## Complete the following:
**a.** Decide whether each statement below agrees with the article on the book Sorure Ahle Iman. (i) The year of the author's birth is known. (ii) Ahmad ibn Fahad Hilli died in 841 lunar. (iii) Nili reported the narrations without explaining them. Answer each with yes or no, and quote the deciding words of the article.
**b.** List every person named in the article on the book Sorure Ahle Iman.
**c.** Extend the article on the book Sorure Ahle Iman, starting after its last sentence.

## Document extract:
- - -

Sorure Ahle Iman fi Alamat Zohour Sahab Al Zaman or Happiness of believers on the signs of Imam Mahdi' appearing was written on the subject of signs of Imam Mahdi the twelfth imam of Shiite by Ali ibn Abdul Karim Nili. The author narrated nearly one hundred and one narrations of ancestor's books. Some of these narrations are on the way of governing and periods of Imam Mahdi ruling.

Author
Sayyed baha Al Din Ali ibn Abdul KArim Nili is one of the great Shiite scholars of eight Hijrah Lunar. It is not realized when he was born. He is also the master of Ahmad ibn Fahad Hilli (died:841 lunar). It seems that he was also under supervision of Fakhr Al Mohqeqin the son of Allameh Hilli. He also has many pupils and writings.

introduction
Sorure Ahle Iman is the summary of the other book by the name of Al Qaybah of the very Author. Most of narrations reported in the book of Sorure Ahle Iman also mentioned in his other book such as "Al Anwar Al Moziah selected". Nili not only reported the narrations but also explained them in detail.

Authenticity
The book is a treatise in summary. This book also counted as a source for Allameh Hilli in Writing of Bihar al-Anwar. This book was unknown and unavailable for next generation of scholars.

- - -

## Extracted data:

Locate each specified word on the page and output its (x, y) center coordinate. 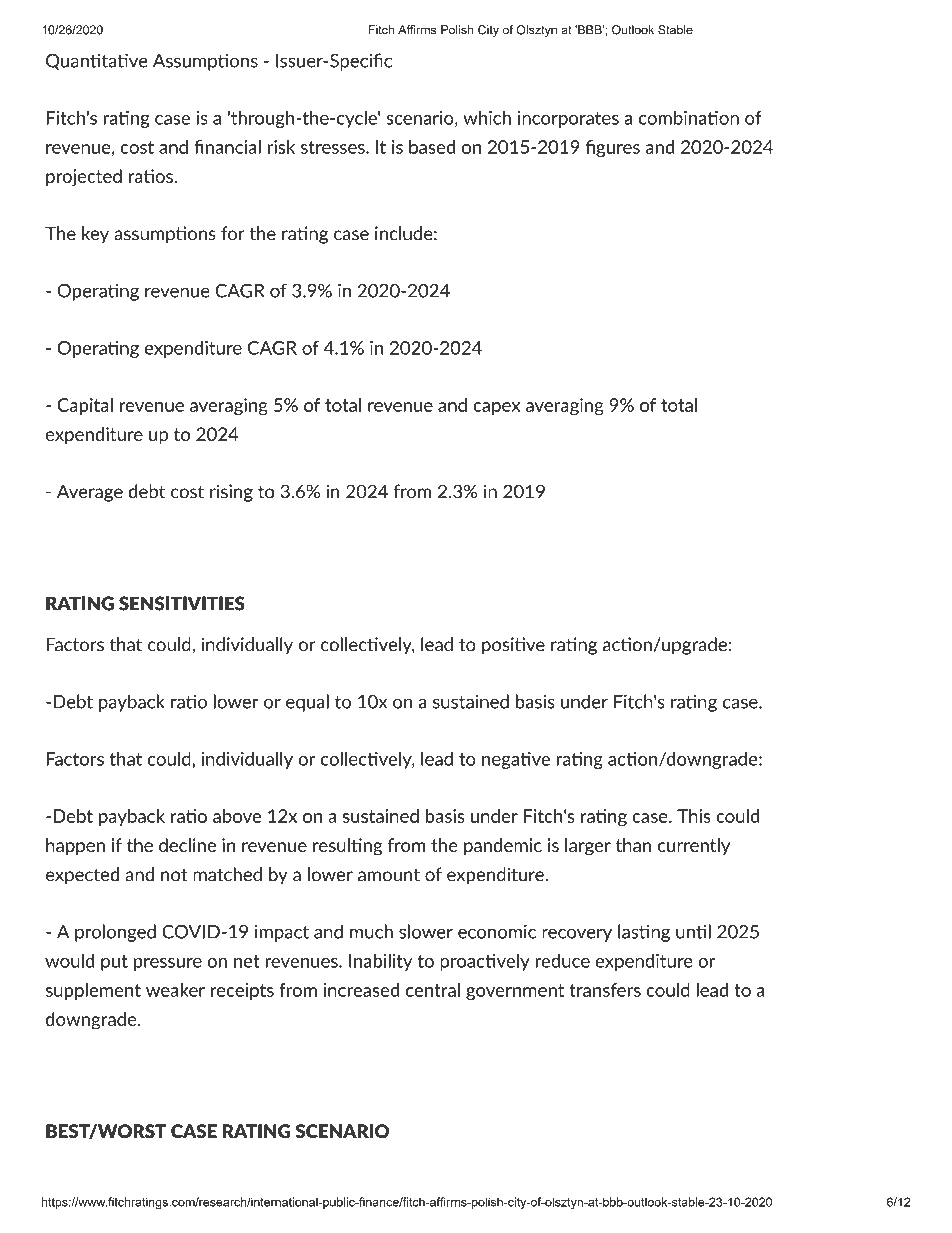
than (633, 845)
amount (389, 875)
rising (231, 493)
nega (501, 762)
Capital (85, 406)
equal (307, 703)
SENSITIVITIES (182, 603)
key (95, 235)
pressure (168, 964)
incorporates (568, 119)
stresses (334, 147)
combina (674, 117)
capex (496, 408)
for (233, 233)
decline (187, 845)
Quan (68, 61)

- - -

## Results of the tasks:
**a.**
(i) No: "It is not realized when he was born."
(ii) Yes: "Ahmad ibn Fahad Hilli (died:841 lunar)"
(iii) No: "Nili not only reported the narrations but also explained them in detail."

**b.**
1. Imam Mahdi
2. Ali ibn Abdul Karim Nili (also given as Sayyed baha Al Din Ali ibn Abdul KArim Nili)
3. Ahmad ibn Fahad Hilli
4. Fakhr Al Mohqeqin
5. Allameh Hilli

**c.**
style of writing
The book written in Arabic Language. The Author mentioned the Hadith narrated by Muhammed and his household on the Signs of Appearance of Imam Zaman in two Parts. One part concerned with the signs of Appearing and the other with events of that time. The Author just mentioned the name of last narrator in the regress of Narrators of Hadith.

source of book
The Author mentioned the sources in the last pages. Some of them are as follow:
 Kamal Al Din Ibn Babawayh
 Al Qaybah by Nomani
 Al Qaybah by Shaykh Tusi
 Al Ershad By Sheikh Mofid.

Sources
 Aqa Bozorg Tehrani, Zariah on Shiite Writings, Dar Al Azwa, Beirout, 1403 lunar
 Nili Ali Ibn Abdul Karim, Sorure Ahle Iman, Dalile Ma, Qom.1426 Lunar)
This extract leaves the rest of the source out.